PM Shehbaz Sharif approves funds for AJK subsidies

Web DeskMay 16, 2024 12:17 PMnational
  • Government reallocates funds to provide subsidies in Azad Jammu and Kashmir
  • Prime Minister directs finance ministry to ensure continued provision of subsidies
  • Energy Ministry hints at potential increase in average electricity tariff
PM Shehbaz Sharif approves funds for AJK subsidiesImage Credits: tribune_pk
The government of Pakistan reallocates funds to provide subsidies in Azad Jammu and Kashmir, addressing concerns raised by the IMF. Prime Minister Shehbaz Sharif approves immediate funds for subsidized wheat and electricity rates, while plans for electricity price adjustments are underway.

The government of Pakistan has recently approved the reallocation of a significant amount of funds from the calamity and emergency budget to provide subsidies on wheat and electricity to consumers in Azad Jammu and Kashmir (AJK). This decision was made to safeguard national interests, following concerns raised by the International Monetary Fund (IMF) regarding Pakistan's additional subsidy allocations.

The Economic Coordination Committee (ECC) of the Cabinet has sanctioned a supplementary grant of Rs23 billion to the AJK government, diverting funds from the disaster and emergency budget for the current fiscal year. This move became necessary due to an increase in approved grants by the National Assembly.

In response to clashes and protests in AJK, Prime Minister Shehbaz Sharif has authorized the immediate provision of Rs23 billion to the region. These funds will be used to offer subsidized wheat and electricity rates, aiming to ease the financial burden on consumers.

Despite the IMF's concerns, Pakistani authorities have defended the subsidies as being in the national interest. Prime Minister Sharif has directed the finance ministry to allocate funds in the upcoming budget to ensure the continued provision of subsidized electricity and wheat in AJK.

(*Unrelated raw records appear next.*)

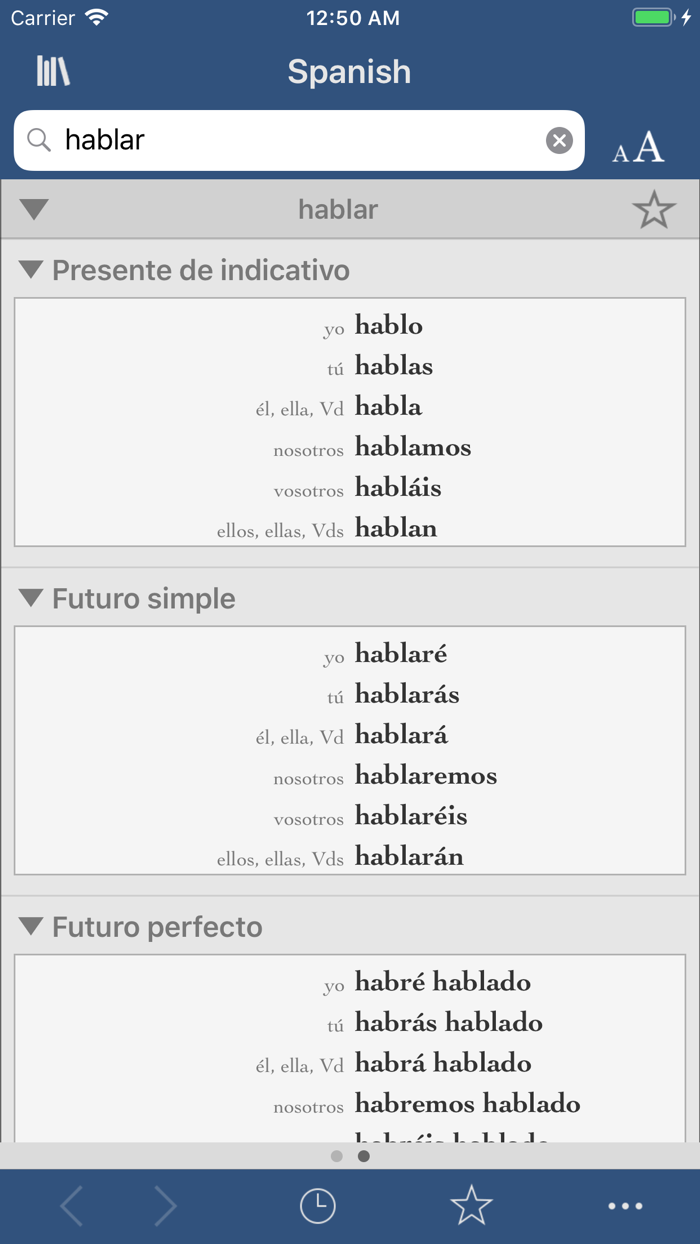Open the history clock icon
700x1244 pixels.
point(318,1205)
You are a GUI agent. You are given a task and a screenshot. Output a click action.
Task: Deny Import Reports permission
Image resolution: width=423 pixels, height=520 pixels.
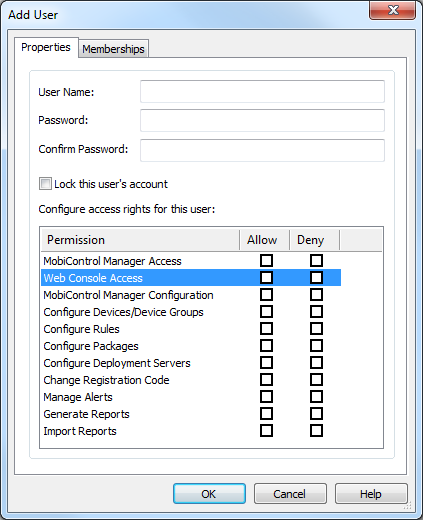click(316, 431)
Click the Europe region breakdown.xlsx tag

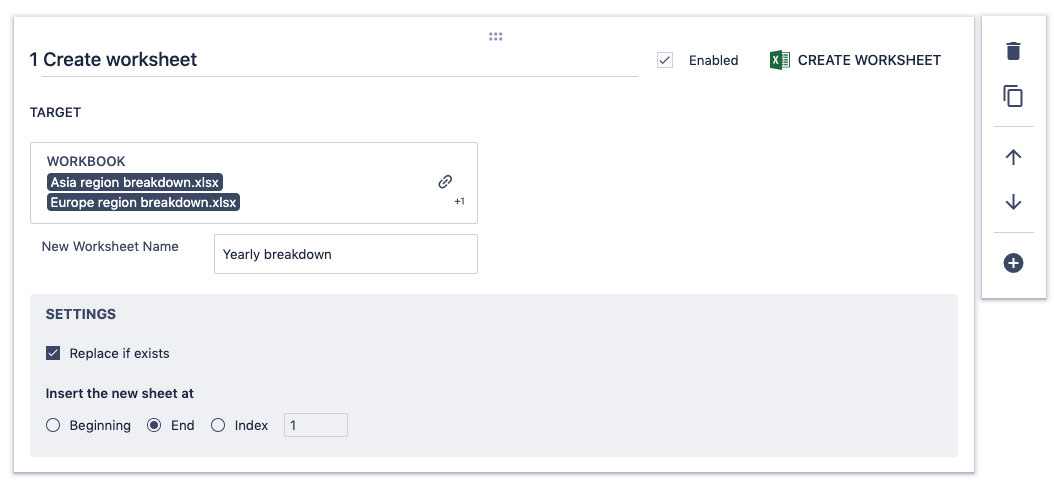(x=143, y=202)
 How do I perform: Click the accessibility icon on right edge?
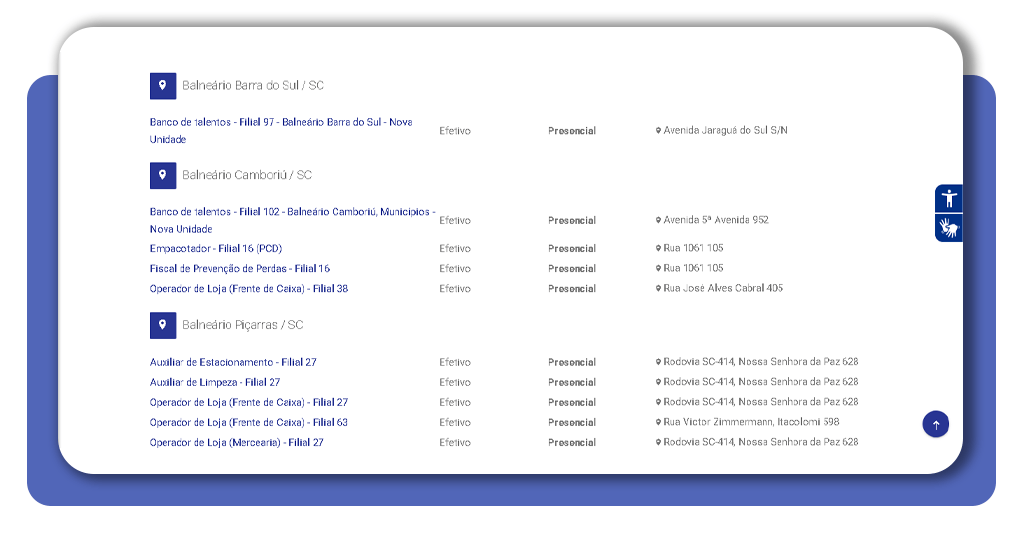tap(948, 198)
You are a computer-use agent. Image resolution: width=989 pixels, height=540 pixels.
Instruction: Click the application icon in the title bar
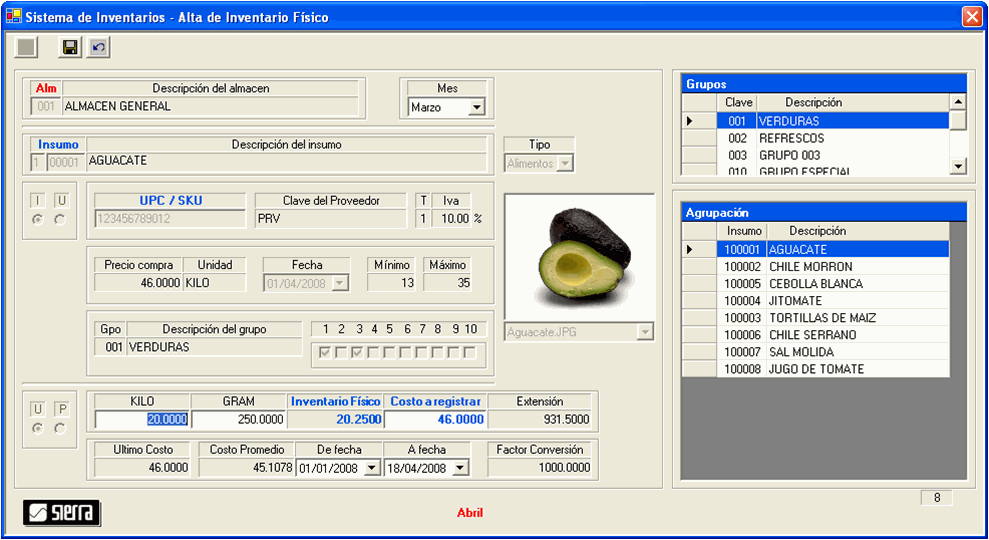click(x=13, y=17)
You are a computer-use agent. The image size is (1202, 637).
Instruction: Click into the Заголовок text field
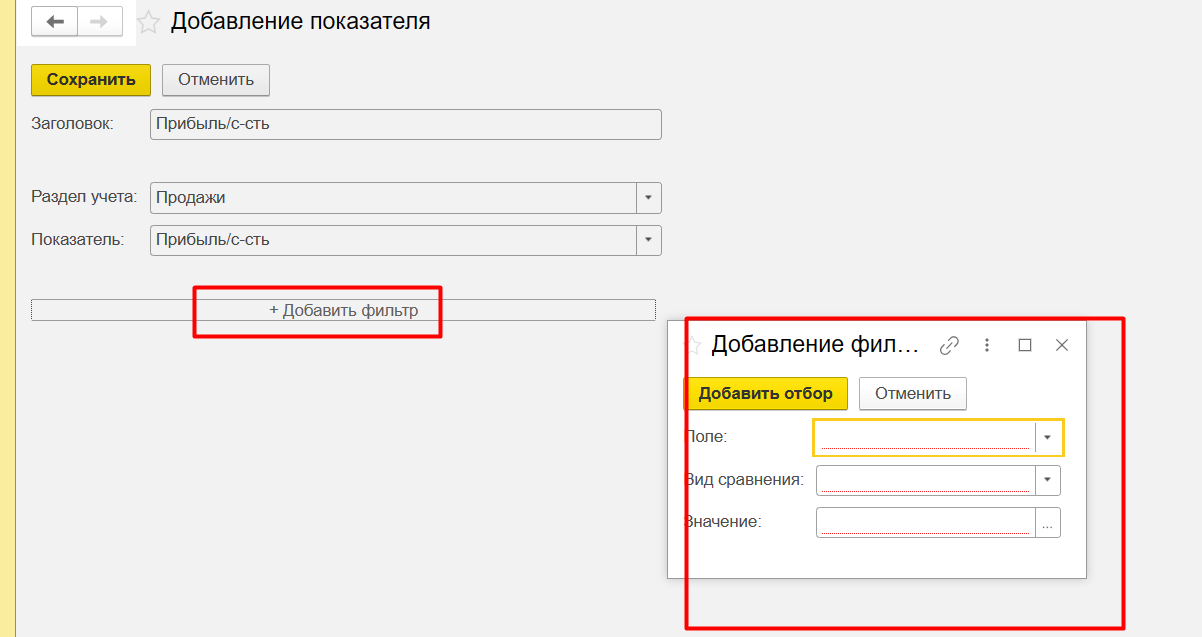(x=405, y=124)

On a broader scale, plans are being made to raise electricity prices for the general population of Pakistan. The Energy Ministry has hinted at a potential increase in the average electricity tariff, which could pose a significant financial burden on consumers. The estimated revenue requirements for the next fiscal year are projected to exceed Rs4 trillion, with a substantial portion attributed to idle capacity payments.

The reallocation of funds to provide subsidies in AJK reflects the government's commitment to supporting consumers in the region. While facing challenges from international organizations like the IMF, Pakistani authorities are prioritizing national interests and ensuring the availability of essential commodities at affordable rates. As plans for electricity price adjustments progress, it remains crucial for policymakers to balance financial sustainability with consumer welfare.